Journal of investigative surgery : the official journal of the Academy of Surgical Research (2014-07-06)
Zhenqiang Fang, Longkun Li, Xiangwei Wang, Wei Chen, Weisheng Jia, Fan He, Chongxing Shen, Gang Ye
ABSTRAKT

Open nephroureterectomy (ONU) and bladder cuff resection (ONU-BCR) has been the gold standard of surgical treatment for upper urinary tract transitional cell carcinoma (UUT-TCC). The aim of this study is to introduce a modified total retroperitoneal laparoscopic nephroureterectomy (LNU) with bladder-cuff resection (LNU-BCR) method for treating UUT-TCC and compare its clinical efficacy with ONU-BCR. Sixty-five patients with UUT-TCC, who underwent ONU-BCR (n = 36) or LNU-BCR (n = 29) between January 2008 and June 2012, were analyzed in this retrospective study.

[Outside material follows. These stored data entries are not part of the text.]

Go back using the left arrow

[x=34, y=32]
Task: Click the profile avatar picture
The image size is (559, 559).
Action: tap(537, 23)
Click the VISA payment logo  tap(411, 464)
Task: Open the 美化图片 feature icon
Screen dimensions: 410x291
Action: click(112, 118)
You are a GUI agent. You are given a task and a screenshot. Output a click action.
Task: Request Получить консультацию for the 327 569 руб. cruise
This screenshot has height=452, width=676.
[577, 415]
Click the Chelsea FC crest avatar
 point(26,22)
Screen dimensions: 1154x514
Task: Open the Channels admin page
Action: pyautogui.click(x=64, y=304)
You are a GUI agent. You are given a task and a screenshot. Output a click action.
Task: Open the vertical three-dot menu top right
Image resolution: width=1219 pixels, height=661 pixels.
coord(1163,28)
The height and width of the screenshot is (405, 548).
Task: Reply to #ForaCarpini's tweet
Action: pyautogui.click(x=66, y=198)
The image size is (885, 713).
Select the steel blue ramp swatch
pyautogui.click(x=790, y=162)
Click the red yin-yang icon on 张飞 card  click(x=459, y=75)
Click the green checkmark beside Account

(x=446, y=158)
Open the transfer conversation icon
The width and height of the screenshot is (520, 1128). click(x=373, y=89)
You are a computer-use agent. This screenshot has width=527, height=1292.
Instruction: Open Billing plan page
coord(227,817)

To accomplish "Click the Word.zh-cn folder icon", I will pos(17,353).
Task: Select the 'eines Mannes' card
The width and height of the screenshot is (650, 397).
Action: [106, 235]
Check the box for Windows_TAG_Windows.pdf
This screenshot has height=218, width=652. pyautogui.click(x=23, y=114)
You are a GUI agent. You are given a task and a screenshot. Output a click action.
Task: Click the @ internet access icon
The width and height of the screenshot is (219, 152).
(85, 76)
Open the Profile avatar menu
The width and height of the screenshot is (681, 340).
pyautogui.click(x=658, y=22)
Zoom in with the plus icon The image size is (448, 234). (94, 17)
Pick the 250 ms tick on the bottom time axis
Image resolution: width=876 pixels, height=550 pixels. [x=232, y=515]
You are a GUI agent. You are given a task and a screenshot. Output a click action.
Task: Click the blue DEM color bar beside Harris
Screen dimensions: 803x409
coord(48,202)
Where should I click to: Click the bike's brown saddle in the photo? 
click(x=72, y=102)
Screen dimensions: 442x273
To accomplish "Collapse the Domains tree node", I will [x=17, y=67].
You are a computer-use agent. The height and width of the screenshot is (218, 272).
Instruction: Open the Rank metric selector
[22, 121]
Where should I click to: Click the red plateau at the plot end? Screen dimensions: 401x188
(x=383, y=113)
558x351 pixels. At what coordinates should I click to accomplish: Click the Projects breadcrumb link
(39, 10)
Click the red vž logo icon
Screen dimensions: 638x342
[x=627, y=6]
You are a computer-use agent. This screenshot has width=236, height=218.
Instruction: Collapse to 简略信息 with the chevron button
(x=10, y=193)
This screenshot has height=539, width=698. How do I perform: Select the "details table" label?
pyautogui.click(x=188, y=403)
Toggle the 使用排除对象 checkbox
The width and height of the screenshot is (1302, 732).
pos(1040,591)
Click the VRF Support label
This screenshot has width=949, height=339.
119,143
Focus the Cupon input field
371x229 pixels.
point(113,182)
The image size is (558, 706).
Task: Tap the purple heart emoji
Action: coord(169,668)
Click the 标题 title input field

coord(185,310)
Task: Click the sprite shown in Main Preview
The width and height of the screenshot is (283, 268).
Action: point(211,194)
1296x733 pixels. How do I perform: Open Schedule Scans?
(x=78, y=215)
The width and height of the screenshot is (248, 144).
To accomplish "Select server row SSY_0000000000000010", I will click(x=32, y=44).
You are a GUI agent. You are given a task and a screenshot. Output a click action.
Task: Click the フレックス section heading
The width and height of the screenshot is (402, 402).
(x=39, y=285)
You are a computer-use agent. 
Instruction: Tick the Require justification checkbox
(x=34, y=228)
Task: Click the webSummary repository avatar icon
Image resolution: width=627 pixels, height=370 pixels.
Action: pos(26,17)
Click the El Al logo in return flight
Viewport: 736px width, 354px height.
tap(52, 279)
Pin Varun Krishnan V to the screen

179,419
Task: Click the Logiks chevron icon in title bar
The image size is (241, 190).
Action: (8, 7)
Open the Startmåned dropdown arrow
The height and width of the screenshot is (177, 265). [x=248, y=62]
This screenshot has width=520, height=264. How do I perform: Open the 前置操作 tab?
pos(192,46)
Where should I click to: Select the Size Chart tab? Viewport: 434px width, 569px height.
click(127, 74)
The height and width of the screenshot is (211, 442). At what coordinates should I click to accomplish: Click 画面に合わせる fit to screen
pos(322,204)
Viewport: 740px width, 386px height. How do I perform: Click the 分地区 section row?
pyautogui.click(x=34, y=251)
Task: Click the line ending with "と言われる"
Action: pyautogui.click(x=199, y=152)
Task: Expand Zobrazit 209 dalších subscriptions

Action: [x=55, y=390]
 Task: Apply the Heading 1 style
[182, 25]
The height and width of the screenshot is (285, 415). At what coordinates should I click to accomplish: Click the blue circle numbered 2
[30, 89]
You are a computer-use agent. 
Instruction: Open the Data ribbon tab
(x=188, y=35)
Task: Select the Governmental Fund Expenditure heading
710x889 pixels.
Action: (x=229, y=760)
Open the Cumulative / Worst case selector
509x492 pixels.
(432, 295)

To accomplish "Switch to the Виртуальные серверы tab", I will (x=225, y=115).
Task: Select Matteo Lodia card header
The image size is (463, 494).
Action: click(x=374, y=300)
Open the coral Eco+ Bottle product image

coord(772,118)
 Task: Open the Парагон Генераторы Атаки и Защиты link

Perioperative data as well as incidence of disease recurrence at the primary site or distant metastasis was compared in patients with at least 6 months follow-up. As compared with patients with ONU-BCR, the patients with LNU-BCR had significantly shorter operative time, lower estimated blood loss, shorter time to oral intake, lower analgesic dose, shorter duration of analgesic use, shorter duration of incision drainage tube, shorter time to ambulation out of bed and reduced postoperative hospital stay (all, p < .05). No significant difference in postoperative complications or incidence of bladder carcinoma recurrence and distant metastasis during the follow-up period was observed. The modified LNU-BCR represents an effective and safe alternative technique to ONU-BCR with the advantages of reduced invasiveness, bleeding and hospitalization.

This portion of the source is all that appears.